Using science curiosity ... a fragment
Wednesday, April 12, 2017 at 2:15AM
Dan Kahan

From something I'm working on . . . 

. . . Taken together, these studies suggest that science curiosity ought to be viewed as a signal virtue of democratic citizenship in a culturally diverse society.  The information-processing style of these citizens ought to be propagated and extended as an antidote to the enfeebling impact of group rivalries on citizens’ capacity to identify valid science....

a. [A program to employ science curiosity for purposes of enlightened self-government must answer three questions.] First, how can the stock of citizens who are curious about science be enlarged? Presumably, this disposition forms at a relatively young age.  We thus anticipate that this part of the research program will focus on the development of primary-, middle-, and high-school education materials suited to instill curiosity in students.  To date, efforts to develop such materials have met with little success, primarily because educators have not been equipped with reliable and valid measures to test the impact of various pedagogical strategies aimed at cultivating science curiosity (Blalock et al. 2008).  The APPC/CCP Science Curiosity Scale does furnish a valid and reliable measure for adults, and we are currently engaged in exploratory work to develop a version of the scale that can be used for middle-school students.

b. Second, how can the dispositions of the most science-curious citizens be leveraged to promote more productive engagement with decision-relevant science in our political discourse? Field studies conducted by CCP suggests that members of culturally diverse groups display greater open-mindedness when they observe trusted group members evincing confidence in the validity of decision-relevant science by their actions and words.  To multiply the number of such interactions, it makes sense for communicators to seed culturally diverse groups with members who have already formed positive views of decision-relevant science (Kahan 2015). . . .

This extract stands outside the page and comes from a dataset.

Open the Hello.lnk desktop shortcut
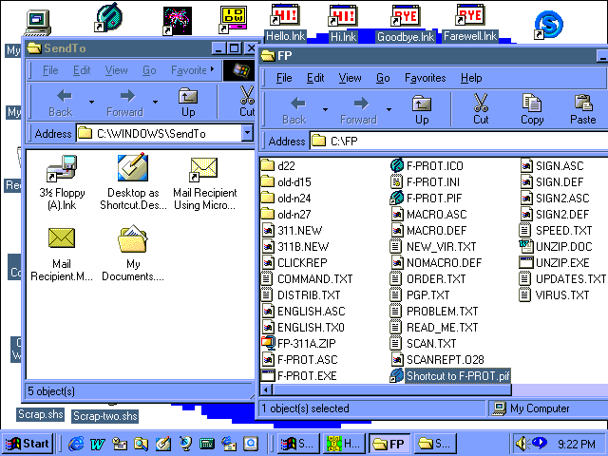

c. Third, how can the “frontier” of science curiosity be moved back when communicators engage with ordinary citizens?  Individuals  tend to spontaneously and aggressively resist information that challenges positions associated with their group.  The appetite for surprise and wonder associated with science curiosity, in contrast, effectively stifles that form of defensive information processing.  Science curiosity varies across people; but even modestly and weakly curious individuals possess some level of this disposition, which can be elicited with appropriately constructed materials. Thus, the same tools that can be used to propagate and leverage science curiosity can also be used to determine which forms of communication are most likely to excite science curiosity—and preempt defensive resistance—among a larger fraction of society.